Why It Takes Time to Feel Sore
Muscle soreness doesn't happen immediately because it takes time for your body to respond to the muscle damage. The inflammatory response your body triggers builds up over several hours, which is why soreness typically appears 12-24 hours after exercise and peaks around 24-48 hours. This delayed response is why the condition is called Delayed Onset Muscle Soreness.

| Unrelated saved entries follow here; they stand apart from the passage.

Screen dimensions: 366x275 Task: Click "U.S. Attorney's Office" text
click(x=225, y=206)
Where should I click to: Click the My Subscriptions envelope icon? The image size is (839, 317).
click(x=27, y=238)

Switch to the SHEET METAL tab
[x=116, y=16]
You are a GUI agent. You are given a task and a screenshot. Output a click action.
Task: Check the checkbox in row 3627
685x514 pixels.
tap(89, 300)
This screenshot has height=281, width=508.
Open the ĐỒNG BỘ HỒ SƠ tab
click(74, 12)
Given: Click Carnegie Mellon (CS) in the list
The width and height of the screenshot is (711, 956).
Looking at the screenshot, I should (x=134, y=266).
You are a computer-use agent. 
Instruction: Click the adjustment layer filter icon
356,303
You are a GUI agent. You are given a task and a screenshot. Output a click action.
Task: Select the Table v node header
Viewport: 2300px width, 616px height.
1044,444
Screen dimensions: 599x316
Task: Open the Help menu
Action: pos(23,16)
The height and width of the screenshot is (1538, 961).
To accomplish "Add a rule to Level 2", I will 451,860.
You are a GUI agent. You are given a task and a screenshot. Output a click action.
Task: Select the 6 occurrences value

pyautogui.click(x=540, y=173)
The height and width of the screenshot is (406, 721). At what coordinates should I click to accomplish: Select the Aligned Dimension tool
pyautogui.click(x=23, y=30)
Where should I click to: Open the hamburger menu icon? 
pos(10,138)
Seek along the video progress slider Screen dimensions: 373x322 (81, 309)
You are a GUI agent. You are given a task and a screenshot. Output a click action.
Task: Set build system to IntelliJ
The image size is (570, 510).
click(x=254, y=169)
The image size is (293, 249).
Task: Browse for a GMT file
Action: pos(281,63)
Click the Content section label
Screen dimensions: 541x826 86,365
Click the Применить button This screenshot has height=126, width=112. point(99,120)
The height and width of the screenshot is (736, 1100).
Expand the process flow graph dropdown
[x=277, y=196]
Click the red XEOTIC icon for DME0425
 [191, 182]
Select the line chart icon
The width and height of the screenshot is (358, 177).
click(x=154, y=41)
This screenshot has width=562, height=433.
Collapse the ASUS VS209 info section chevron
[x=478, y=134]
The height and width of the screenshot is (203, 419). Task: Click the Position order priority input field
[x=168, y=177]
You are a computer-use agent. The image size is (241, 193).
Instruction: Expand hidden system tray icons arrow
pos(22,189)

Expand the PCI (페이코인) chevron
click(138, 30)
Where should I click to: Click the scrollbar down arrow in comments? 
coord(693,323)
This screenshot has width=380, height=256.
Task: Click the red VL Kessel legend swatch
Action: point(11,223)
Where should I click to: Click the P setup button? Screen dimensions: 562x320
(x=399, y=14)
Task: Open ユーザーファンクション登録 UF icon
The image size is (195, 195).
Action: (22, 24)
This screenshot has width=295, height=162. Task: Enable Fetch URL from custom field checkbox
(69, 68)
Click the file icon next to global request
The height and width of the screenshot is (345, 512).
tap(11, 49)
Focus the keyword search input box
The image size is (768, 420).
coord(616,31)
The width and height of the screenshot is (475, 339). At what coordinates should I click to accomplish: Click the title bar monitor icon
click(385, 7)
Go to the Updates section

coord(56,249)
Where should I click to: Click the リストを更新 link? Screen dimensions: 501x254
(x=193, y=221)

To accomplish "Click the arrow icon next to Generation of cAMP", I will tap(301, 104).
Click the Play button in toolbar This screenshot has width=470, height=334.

Eccentric vs. Concentric Exercise
Eccentric exercises, where your muscles lengthen while contracting (like going down stairs or lowering weights), cause more soreness than concentric exercises where muscles shorten (like lifting weights up). This is because eccentric movements create more micro-tears in the muscle fibers. If you're new to eccentric exercises, expect more significant soreness.
How to Manage Soreness
Light stretching, gentle movement, and adequate rest can help manage soreness. Staying hydrated and getting enough sleep supports your body's muscle repair process. Over-the-counter pain relievers like ibuprofen can reduce discomfort, though soreness will typically go away on its own. Gradually increasing exercise intensity rather than doing too much too quickly can help prevent severe soreness.
Building Tolerance
The good news is that your muscles adapt quickly. The first time you do a new exercise, you'll likely experience more soreness than subsequent times. With repeated exposure to the same activity, your muscles become conditioned and experience less soreness, even though they continue to get stronger. This adaptation typically happens within a few weeks of consistent training.